Nous retiendrons deux parties à ces résultats :
- 1 : une vascularite pauvre en cellules (cell poor vasculitis)
quelques cellules apoptotiques de la basale
exocytose lymphoïde dans les couches basales
cellularité dermique augmentée notamment périvasculaire
kératose folliculaire avec mucinose périphérique (a)
fibrose derme superficiel et jonction dermo-épidermique (a)
hyperkératose des coussinets
(a) aussi dans hypothyroïdie mais démentie par les analyses endocriniennes
- 2 : un syndrome psoriasiforme
aussi hyperkératose des coussinets
hyperplasie épidermique papillomateux plus moins d’aspect psoriasiforme
hypergranulose
hyperkératose ortho et parakératosique
pseudo-lamelles cornoïdes
Le 1 fait penser en premier lieu chez un Colley à une dermatomyosite. Il est aussi décrit une dermatopathie ischémique généralisée idiopathique chez le Berger Allemand (generalised idiopathic ischemic dermatopathy) mais qui est beaucoup plus ulcérative.
L’association à l’aspect psoriasiforme n’est pas évidente.
Le Dr Degorce-Rubiales (tous mes remerciements pour son aide et ses recherches pour ce cas) a attiré notre attention sur une pathologie humaine : le syndrome de Wrong qui associe simultanément un Pityriasis rubra pilaris et une dermatomyosite.
Syndrome de Wrong : lésions typiques de dermatomyosite et des zones d’hyperplasie psoriasiforme de l’épiderme avec parakératose en bandes horizontales ou verticales, papules folliculaires et kératodermie palmo-plantaire (pityriasis rubrapilaire). Il y a une myosite des muscles pilo-arrecteurs chez l’homme.
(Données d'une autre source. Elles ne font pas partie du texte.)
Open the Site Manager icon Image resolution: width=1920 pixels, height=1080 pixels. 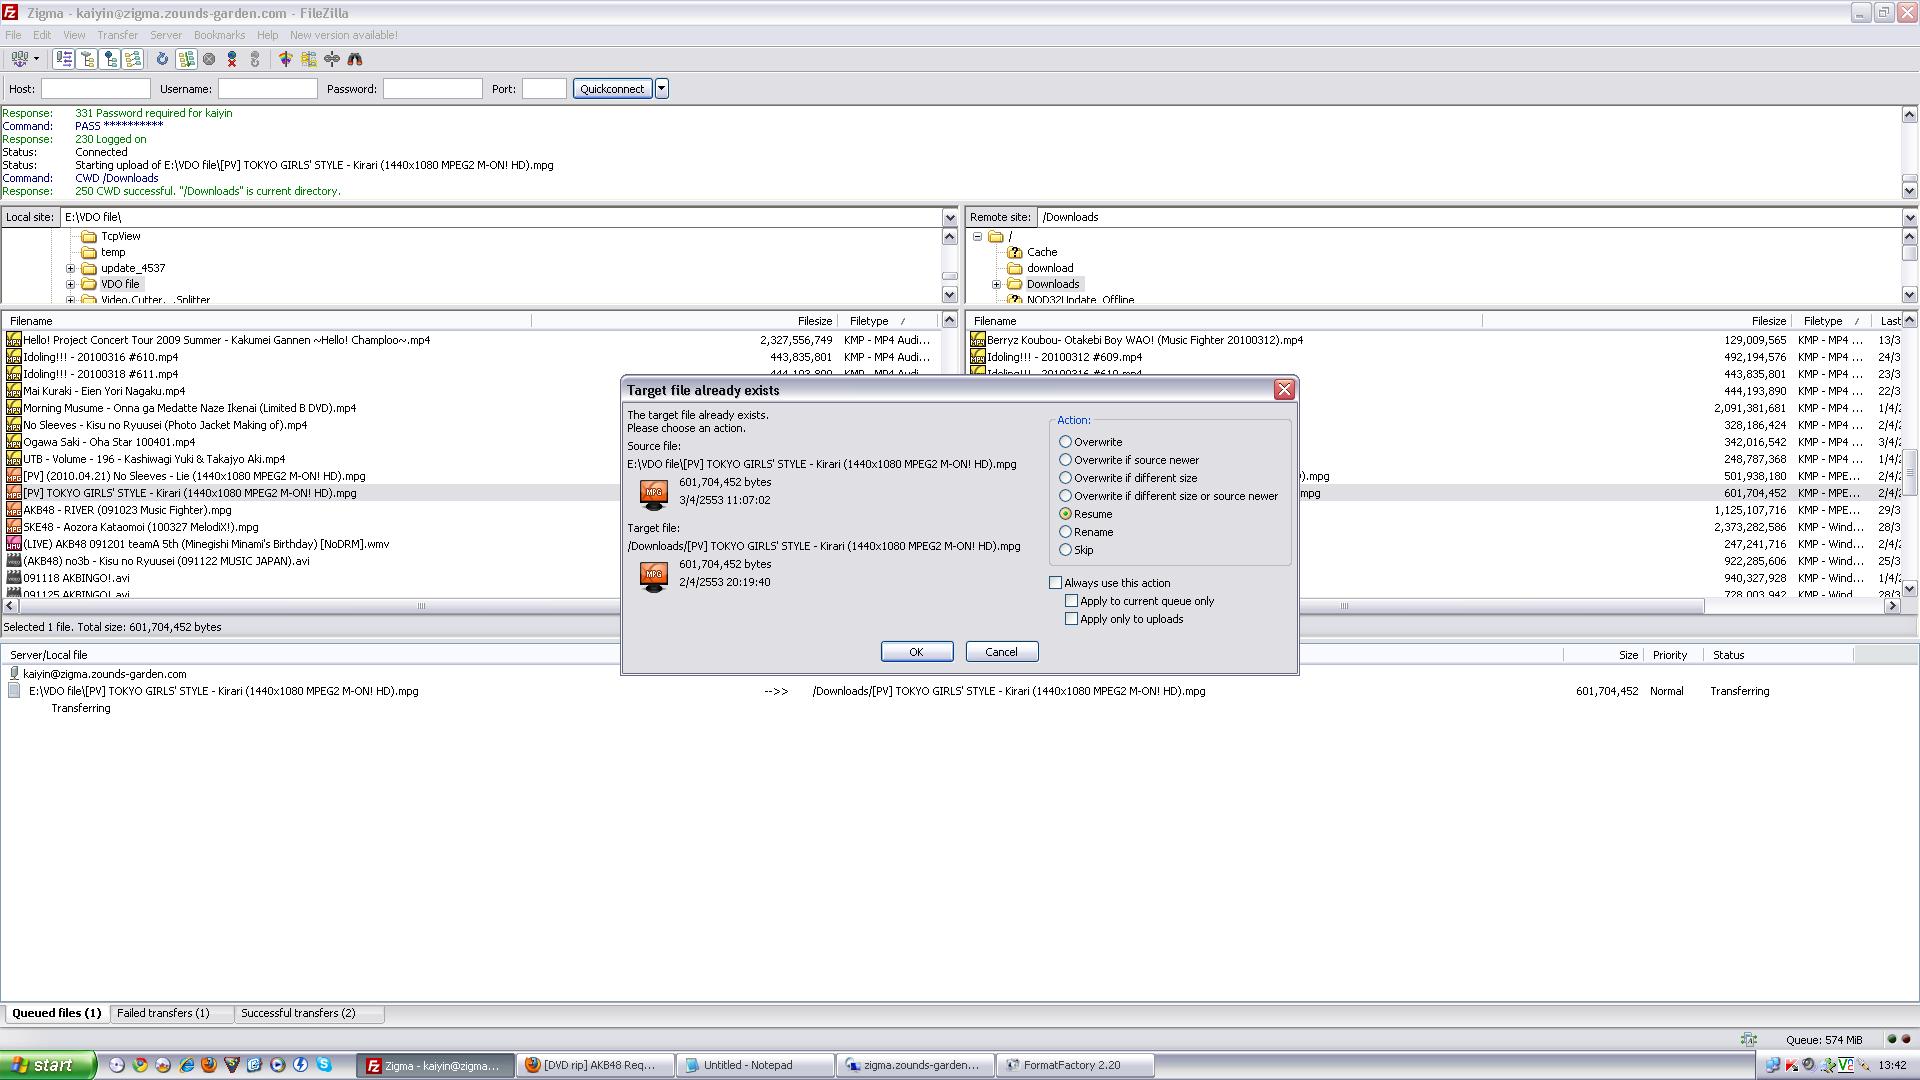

Chez l’adulte c’est un marqueur de cancer.
Diagnostic jusqu’à preuve du contraire : Pseudo Syndrome de Wrong.
Ce diagnostic ne doit pas cacher notre ignorance, il n’a rien d’un diagnostic étiologique et se contente d’être une simple juxtaposition de modes réactionnels tels que décrits par l’anatomopathologiste, comme dans l’onyxis lupoïde par exemple. Dans les années à venir, nos chercheurs en cytokines, neurotransmetteurs etc. devraient pouvoir mieux nous expliquer ce qui se passe et pouvoir ainsi remonter au facteur étiologique.
Traitement
Pentoxifylline (Torental ND) 400mg BID
Prednisolone : 20mg/j le matin puis diminution progressive
Suivi
Le traitement a été totalement arrêté au bout de 3,5 mois, la guérison apparente est totale et il n’y a pas eu de rechute depuis 1 an. Une surveillance est mise en place pour voir si, comme chez l’homme, un cancer va apparaître, mais rien de tel pour l’instant.